* ABOUT THIS TASK *
Transcribe all of the records, leaving out any pictures.

**** PROVIDED RECORDS ****

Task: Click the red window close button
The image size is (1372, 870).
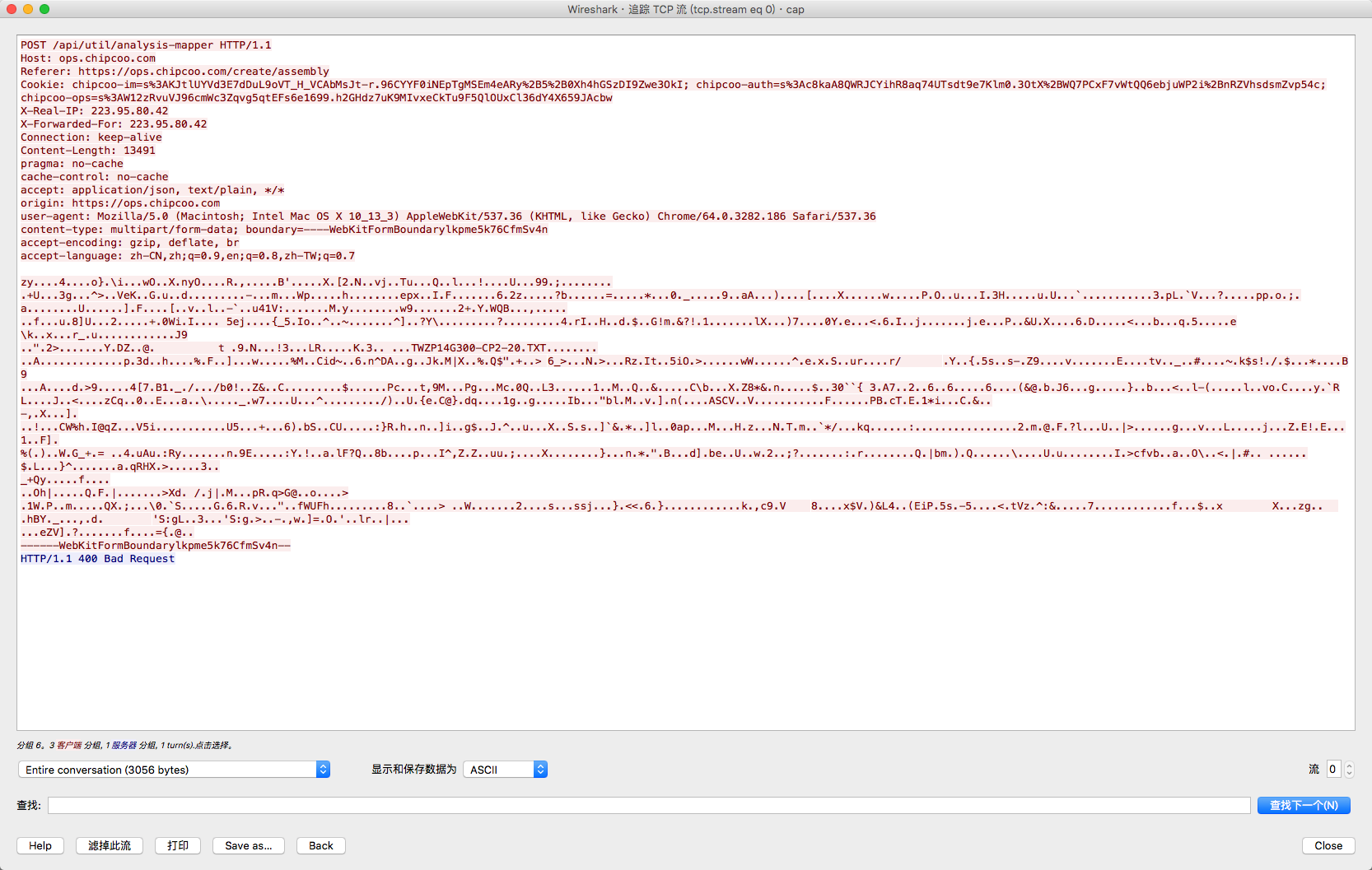Action: (12, 9)
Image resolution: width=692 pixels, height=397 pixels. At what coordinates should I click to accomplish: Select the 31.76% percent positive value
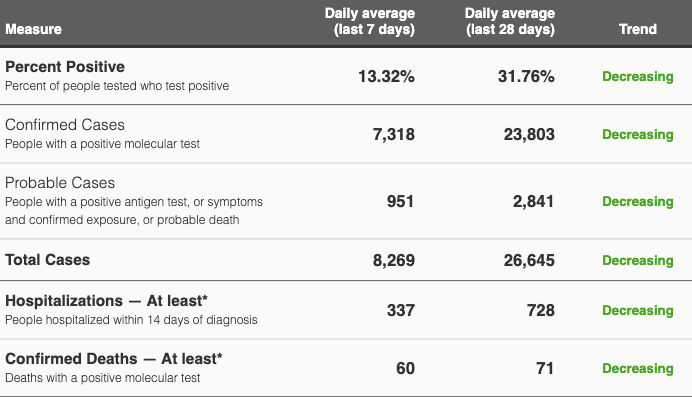[526, 76]
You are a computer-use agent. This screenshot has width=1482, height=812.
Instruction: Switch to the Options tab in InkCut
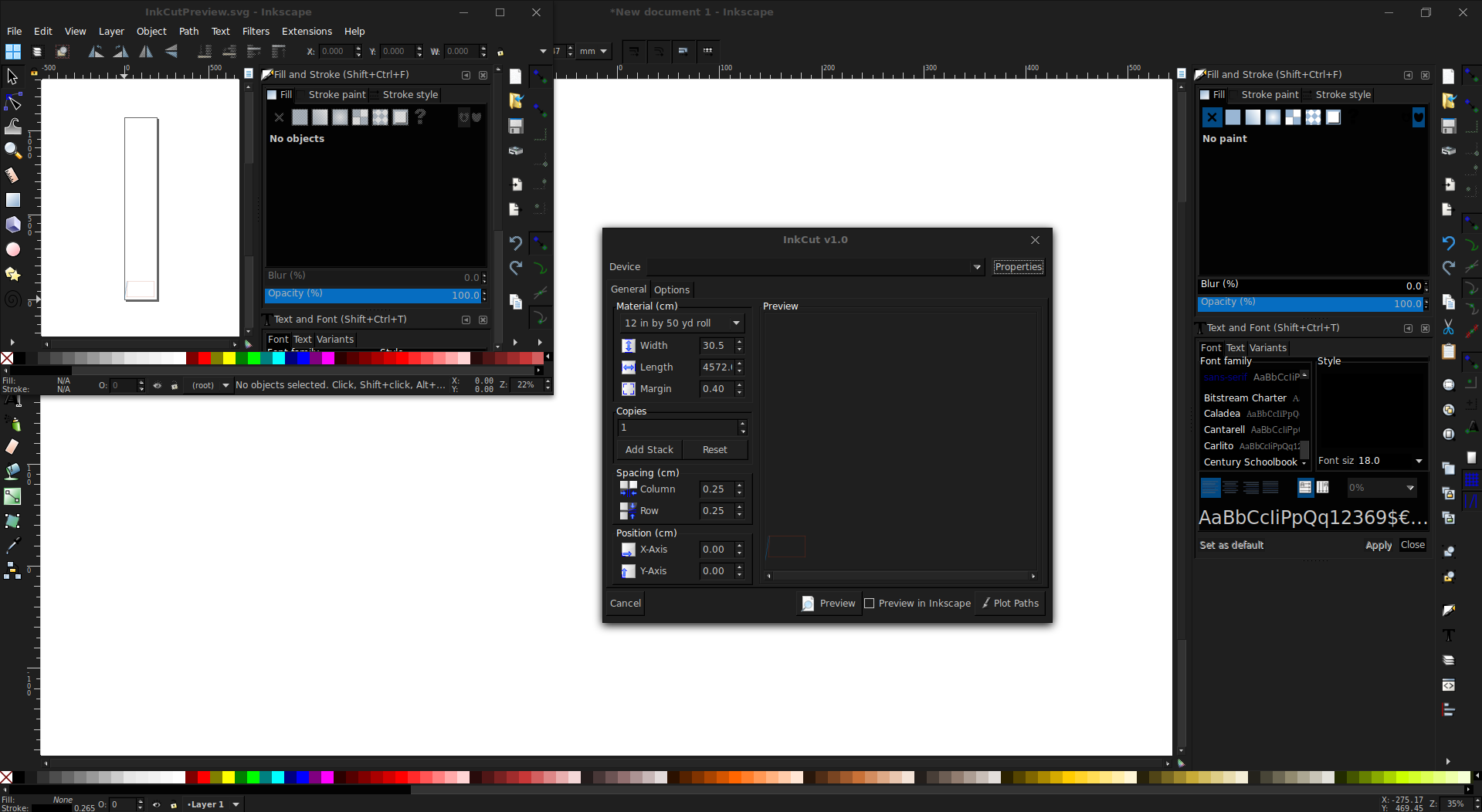671,289

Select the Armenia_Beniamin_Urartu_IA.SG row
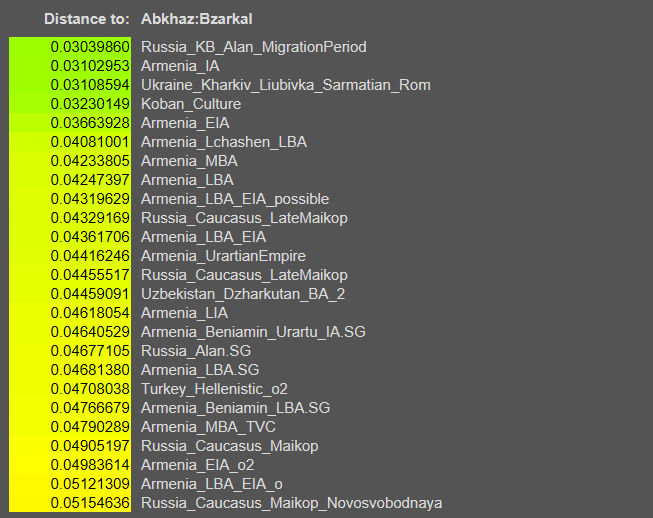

****

* YOUR SOLUTION *
Task: Click the red window close button
The image size is (1372, 870).
Action: (12, 9)
Image resolution: width=692 pixels, height=397 pixels. At what coordinates should I click to accomplish: Select the 31.76% percent positive value
[526, 76]
You are a computer-use agent. This screenshot has width=1482, height=812.
Instruction: Switch to the Options tab in InkCut
671,289

Select the Armenia_Beniamin_Urartu_IA.SG row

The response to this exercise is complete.